■ **TASK TO CARRY OUT**
Only an exact reprint of all the data is acceptable.

■ **DATA FOR ANALYSIS**
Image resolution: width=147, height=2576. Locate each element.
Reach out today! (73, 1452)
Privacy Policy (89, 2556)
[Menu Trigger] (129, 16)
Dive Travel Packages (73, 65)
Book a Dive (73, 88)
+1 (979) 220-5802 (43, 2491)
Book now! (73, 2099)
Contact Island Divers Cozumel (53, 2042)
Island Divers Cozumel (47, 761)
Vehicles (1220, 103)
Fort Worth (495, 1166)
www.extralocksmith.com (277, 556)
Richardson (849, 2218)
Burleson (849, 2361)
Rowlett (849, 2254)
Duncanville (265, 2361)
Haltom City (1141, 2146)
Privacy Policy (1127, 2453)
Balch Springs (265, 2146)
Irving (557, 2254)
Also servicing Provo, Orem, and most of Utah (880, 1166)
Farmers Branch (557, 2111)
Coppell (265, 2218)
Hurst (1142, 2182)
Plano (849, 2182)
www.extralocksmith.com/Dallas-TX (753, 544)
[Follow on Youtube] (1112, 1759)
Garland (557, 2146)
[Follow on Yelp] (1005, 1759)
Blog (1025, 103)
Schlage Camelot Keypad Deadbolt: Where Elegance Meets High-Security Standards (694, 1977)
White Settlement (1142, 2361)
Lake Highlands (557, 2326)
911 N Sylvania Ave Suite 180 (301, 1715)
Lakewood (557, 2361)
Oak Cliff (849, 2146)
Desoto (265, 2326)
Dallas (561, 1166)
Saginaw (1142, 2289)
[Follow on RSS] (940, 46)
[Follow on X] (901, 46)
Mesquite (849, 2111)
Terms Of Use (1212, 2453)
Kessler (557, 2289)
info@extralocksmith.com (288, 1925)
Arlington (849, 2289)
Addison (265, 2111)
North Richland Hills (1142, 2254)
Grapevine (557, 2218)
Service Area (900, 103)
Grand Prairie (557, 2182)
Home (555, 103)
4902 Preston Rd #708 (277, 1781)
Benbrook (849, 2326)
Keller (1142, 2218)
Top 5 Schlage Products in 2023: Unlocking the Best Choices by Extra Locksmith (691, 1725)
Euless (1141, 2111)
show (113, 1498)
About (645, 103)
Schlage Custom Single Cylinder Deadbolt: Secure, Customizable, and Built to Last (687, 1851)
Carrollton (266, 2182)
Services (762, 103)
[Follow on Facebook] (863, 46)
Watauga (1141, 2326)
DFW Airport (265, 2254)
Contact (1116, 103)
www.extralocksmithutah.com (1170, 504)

■ **OUTPUT FOR THIS TASK**
Image resolution: width=147, height=2576. Locate each element.
Reach out today! (73, 1452)
Privacy Policy (89, 2556)
[Menu Trigger] (129, 16)
Dive Travel Packages (73, 65)
Book a Dive (73, 88)
+1 (979) 220-5802 (43, 2491)
Book now! (73, 2099)
Contact Island Divers Cozumel (53, 2042)
Island Divers Cozumel (47, 761)
Vehicles (1220, 103)
Fort Worth (495, 1166)
www.extralocksmith.com (277, 556)
Richardson (849, 2218)
Burleson (849, 2361)
Rowlett (849, 2254)
Duncanville (265, 2361)
Haltom City (1141, 2146)
Privacy Policy (1127, 2453)
Balch Springs (265, 2146)
Irving (557, 2254)
Also servicing Provo, Orem, and most of Utah (880, 1166)
Farmers Branch (557, 2111)
Coppell (265, 2218)
Hurst (1142, 2182)
Plano (849, 2182)
www.extralocksmith.com/Dallas-TX (753, 544)
[Follow on Youtube] (1112, 1759)
Garland (557, 2146)
[Follow on Yelp] (1005, 1759)
Blog (1025, 103)
Schlage Camelot Keypad Deadbolt: Where Elegance Meets High-Security Standards (694, 1977)
White Settlement (1142, 2361)
Lake Highlands (557, 2326)
911 N Sylvania Ave Suite 180 (301, 1715)
Lakewood (557, 2361)
Oak Cliff (849, 2146)
Desoto (265, 2326)
Dallas (561, 1166)
Saginaw (1142, 2289)
[Follow on RSS] (940, 46)
[Follow on X] (901, 46)
Mesquite (849, 2111)
Terms Of Use (1212, 2453)
Kessler (557, 2289)
info@extralocksmith.com (288, 1925)
Arlington (849, 2289)
Addison (265, 2111)
North Richland Hills (1142, 2254)
Grapevine (557, 2218)
Service Area (900, 103)
Grand Prairie (557, 2182)
Home (555, 103)
4902 Preston Rd #708 (277, 1781)
Benbrook (849, 2326)
Keller (1142, 2218)
Top 5 Schlage Products in 2023: Unlocking the Best Choices by Extra Locksmith (691, 1725)
Euless (1141, 2111)
show (113, 1498)
About (645, 103)
Schlage Custom Single Cylinder Deadbolt: Secure, Customizable, and Built to Last (687, 1851)
Carrollton (266, 2182)
Services (762, 103)
[Follow on Facebook] (863, 46)
Watauga (1141, 2326)
DFW Airport (265, 2254)
Contact (1116, 103)
www.extralocksmithutah.com (1170, 504)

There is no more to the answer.